__Problem__. Leave out the lines before the one with "Where should I click to: Toggle"; output that line and all remaining lines of the records exactly.
[[ The data, beginning ]]
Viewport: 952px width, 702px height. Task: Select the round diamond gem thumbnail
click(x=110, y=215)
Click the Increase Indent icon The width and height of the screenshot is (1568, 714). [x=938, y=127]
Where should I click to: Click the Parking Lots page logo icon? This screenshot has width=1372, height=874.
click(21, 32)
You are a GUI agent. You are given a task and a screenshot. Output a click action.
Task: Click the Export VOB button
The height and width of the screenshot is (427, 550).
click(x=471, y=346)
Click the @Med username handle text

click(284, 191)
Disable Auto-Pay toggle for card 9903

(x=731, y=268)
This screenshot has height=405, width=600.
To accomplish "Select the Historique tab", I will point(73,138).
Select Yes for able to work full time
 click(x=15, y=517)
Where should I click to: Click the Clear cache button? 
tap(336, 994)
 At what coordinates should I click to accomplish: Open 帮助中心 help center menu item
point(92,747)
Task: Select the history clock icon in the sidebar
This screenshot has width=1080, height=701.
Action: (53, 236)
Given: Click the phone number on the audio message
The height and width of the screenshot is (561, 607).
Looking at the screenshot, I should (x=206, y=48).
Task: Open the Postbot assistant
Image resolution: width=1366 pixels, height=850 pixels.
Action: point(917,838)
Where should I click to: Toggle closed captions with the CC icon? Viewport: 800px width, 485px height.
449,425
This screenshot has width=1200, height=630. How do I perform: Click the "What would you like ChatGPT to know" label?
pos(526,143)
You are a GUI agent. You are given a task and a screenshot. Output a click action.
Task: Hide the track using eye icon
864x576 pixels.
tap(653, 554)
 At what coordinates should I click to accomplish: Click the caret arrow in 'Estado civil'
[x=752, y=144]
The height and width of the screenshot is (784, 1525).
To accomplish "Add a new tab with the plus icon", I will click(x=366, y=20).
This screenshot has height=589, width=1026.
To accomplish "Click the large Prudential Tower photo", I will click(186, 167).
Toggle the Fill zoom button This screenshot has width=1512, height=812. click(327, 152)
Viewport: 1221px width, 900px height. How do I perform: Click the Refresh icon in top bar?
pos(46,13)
[[ The data, end ]]
__Final answer__.
Where should I click to: Toggle closed captions with the CC icon? Viewport: 800px width, 485px height.
449,425
This screenshot has width=1200, height=630. How do I perform: Click the "What would you like ChatGPT to know" label?
pos(526,143)
You are a GUI agent. You are given a task and a screenshot. Output a click action.
Task: Hide the track using eye icon
864x576 pixels.
tap(653, 554)
 At what coordinates should I click to accomplish: Click the caret arrow in 'Estado civil'
[x=752, y=144]
The height and width of the screenshot is (784, 1525).
To accomplish "Add a new tab with the plus icon", I will click(x=366, y=20).
This screenshot has height=589, width=1026.
To accomplish "Click the large Prudential Tower photo", I will click(186, 167).
Toggle the Fill zoom button This screenshot has width=1512, height=812. click(327, 152)
Viewport: 1221px width, 900px height. How do I perform: Click the Refresh icon in top bar?
pos(46,13)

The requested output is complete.